Saved entries:
Start of Block

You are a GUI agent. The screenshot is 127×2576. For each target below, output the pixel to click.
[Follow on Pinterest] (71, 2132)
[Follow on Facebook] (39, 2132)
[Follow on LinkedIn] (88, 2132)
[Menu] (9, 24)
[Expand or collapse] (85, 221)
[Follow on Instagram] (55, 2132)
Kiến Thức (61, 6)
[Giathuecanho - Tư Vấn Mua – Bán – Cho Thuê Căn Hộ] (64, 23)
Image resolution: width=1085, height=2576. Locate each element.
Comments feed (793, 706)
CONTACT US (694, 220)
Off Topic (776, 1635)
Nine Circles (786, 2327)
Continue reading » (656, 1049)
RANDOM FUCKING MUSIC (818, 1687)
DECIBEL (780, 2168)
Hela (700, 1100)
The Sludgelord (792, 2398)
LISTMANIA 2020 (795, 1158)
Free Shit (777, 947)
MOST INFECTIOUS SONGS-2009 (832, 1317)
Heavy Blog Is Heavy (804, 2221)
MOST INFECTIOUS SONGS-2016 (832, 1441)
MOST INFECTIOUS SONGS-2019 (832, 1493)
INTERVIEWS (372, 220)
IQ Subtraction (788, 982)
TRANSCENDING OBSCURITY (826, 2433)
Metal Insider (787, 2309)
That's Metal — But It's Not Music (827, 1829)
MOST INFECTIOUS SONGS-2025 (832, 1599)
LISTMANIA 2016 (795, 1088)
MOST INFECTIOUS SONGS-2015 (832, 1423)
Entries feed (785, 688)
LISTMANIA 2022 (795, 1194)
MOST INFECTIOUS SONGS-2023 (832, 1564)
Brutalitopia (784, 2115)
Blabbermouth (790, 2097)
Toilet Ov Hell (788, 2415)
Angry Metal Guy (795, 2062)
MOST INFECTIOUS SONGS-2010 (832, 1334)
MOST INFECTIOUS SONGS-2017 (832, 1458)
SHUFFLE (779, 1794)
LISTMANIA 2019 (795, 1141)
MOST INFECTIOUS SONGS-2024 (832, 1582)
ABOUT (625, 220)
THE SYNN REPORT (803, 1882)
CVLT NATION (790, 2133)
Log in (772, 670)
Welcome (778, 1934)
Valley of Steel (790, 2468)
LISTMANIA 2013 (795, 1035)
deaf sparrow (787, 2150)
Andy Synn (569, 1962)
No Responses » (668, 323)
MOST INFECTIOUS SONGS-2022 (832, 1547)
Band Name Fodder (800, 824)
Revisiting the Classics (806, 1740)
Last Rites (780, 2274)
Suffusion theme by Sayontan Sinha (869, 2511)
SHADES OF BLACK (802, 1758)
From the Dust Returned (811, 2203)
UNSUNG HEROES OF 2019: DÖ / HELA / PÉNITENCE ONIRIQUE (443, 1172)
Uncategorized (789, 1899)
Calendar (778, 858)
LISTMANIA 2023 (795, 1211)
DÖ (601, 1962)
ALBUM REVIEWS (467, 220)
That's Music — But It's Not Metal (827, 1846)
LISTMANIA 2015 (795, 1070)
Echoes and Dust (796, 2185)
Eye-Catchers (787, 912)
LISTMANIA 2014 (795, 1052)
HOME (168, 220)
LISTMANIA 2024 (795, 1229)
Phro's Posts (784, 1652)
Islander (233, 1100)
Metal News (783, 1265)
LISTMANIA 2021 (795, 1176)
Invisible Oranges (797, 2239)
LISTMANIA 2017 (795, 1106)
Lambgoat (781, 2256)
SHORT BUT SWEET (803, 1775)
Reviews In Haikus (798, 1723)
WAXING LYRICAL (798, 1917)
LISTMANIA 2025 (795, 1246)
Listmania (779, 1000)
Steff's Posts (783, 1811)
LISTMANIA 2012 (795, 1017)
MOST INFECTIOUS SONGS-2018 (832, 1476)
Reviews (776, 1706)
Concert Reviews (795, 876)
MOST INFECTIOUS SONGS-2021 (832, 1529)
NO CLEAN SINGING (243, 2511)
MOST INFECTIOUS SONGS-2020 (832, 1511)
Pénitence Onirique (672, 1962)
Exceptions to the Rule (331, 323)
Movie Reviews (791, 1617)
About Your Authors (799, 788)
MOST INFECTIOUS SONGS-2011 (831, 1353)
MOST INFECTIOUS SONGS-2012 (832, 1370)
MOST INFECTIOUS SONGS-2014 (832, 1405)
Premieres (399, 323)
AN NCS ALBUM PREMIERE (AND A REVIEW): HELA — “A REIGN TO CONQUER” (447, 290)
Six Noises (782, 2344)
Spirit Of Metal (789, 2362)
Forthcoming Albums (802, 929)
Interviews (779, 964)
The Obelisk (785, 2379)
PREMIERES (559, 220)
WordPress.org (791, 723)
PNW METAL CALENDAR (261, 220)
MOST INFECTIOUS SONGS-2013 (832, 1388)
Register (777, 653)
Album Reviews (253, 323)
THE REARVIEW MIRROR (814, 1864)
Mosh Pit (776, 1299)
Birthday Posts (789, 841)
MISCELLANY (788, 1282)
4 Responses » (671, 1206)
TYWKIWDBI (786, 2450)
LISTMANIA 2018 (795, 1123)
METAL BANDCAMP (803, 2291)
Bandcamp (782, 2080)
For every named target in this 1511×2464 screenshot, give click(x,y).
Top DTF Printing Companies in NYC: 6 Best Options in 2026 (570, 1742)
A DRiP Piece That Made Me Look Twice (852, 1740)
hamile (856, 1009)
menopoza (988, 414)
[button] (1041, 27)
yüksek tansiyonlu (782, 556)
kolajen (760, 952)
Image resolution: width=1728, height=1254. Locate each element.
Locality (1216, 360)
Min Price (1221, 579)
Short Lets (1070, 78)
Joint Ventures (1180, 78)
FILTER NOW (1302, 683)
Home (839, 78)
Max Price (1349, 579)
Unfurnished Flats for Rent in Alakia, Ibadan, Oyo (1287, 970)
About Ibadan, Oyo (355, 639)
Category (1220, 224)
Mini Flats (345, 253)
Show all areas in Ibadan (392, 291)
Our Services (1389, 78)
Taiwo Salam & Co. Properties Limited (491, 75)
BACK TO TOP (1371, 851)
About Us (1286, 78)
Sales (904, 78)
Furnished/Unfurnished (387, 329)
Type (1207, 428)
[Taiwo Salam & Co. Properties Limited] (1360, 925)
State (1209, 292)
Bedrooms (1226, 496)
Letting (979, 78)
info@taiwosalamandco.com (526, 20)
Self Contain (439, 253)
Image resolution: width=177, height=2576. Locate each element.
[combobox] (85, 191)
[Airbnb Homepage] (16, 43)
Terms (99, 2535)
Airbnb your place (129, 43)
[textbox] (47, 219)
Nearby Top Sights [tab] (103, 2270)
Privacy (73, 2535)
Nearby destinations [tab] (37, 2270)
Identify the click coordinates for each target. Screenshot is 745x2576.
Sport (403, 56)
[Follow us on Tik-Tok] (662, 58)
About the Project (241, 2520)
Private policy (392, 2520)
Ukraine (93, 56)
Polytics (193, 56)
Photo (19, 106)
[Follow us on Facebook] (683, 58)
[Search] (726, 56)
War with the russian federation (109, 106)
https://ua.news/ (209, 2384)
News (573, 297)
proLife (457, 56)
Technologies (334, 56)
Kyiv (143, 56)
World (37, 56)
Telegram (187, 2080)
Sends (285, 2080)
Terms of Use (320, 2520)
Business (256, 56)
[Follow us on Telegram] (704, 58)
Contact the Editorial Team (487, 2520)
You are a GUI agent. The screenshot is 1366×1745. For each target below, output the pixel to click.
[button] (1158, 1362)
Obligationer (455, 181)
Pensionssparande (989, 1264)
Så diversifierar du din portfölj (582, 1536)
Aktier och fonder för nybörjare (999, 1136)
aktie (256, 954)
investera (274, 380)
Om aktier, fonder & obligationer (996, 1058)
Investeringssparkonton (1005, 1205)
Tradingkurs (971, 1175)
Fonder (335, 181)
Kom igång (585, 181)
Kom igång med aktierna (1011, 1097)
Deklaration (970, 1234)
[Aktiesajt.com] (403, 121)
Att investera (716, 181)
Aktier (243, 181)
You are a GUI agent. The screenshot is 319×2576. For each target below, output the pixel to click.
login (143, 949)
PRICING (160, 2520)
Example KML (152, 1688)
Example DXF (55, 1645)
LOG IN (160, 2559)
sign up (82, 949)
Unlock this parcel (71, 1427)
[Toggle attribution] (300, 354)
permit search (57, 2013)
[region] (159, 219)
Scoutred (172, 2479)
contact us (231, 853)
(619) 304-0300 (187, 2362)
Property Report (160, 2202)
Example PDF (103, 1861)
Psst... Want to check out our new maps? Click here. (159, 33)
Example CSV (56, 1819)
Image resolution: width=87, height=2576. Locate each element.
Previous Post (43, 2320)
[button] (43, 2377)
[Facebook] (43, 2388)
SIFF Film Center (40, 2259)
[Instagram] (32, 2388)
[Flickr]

End of Block

■ AIM OF THE EXERCISE ■
Go back to the data above and please quote exactly, and only, the lines from the line with "Terms of Use (320, 2520)" through its last line.

■ PROBLEM SOLUTION ■
Terms of Use (320, 2520)
Business (256, 56)
[Follow us on Telegram] (704, 58)
Contact the Editorial Team (487, 2520)
You are a GUI agent. The screenshot is 1366×1745. For each target below, output the pixel to click.
[button] (1158, 1362)
Obligationer (455, 181)
Pensionssparande (989, 1264)
Så diversifierar du din portfölj (582, 1536)
Aktier och fonder för nybörjare (999, 1136)
aktie (256, 954)
investera (274, 380)
Om aktier, fonder & obligationer (996, 1058)
Investeringssparkonton (1005, 1205)
Tradingkurs (971, 1175)
Fonder (335, 181)
Kom igång (585, 181)
Kom igång med aktierna (1011, 1097)
Deklaration (970, 1234)
[Aktiesajt.com] (403, 121)
Att investera (716, 181)
Aktier (243, 181)
You are a GUI agent. The screenshot is 319×2576. For each target below, output the pixel to click.
login (143, 949)
PRICING (160, 2520)
Example KML (152, 1688)
Example DXF (55, 1645)
LOG IN (160, 2559)
sign up (82, 949)
Unlock this parcel (71, 1427)
[Toggle attribution] (300, 354)
permit search (57, 2013)
[region] (159, 219)
Scoutred (172, 2479)
contact us (231, 853)
(619) 304-0300 (187, 2362)
Property Report (160, 2202)
Example PDF (103, 1861)
Psst... Want to check out our new maps? Click here. (159, 33)
Example CSV (56, 1819)
Image resolution: width=87, height=2576. Locate each element.
Previous Post (43, 2320)
[button] (43, 2377)
[Facebook] (43, 2388)
SIFF Film Center (40, 2259)
[Instagram] (32, 2388)
[Flickr]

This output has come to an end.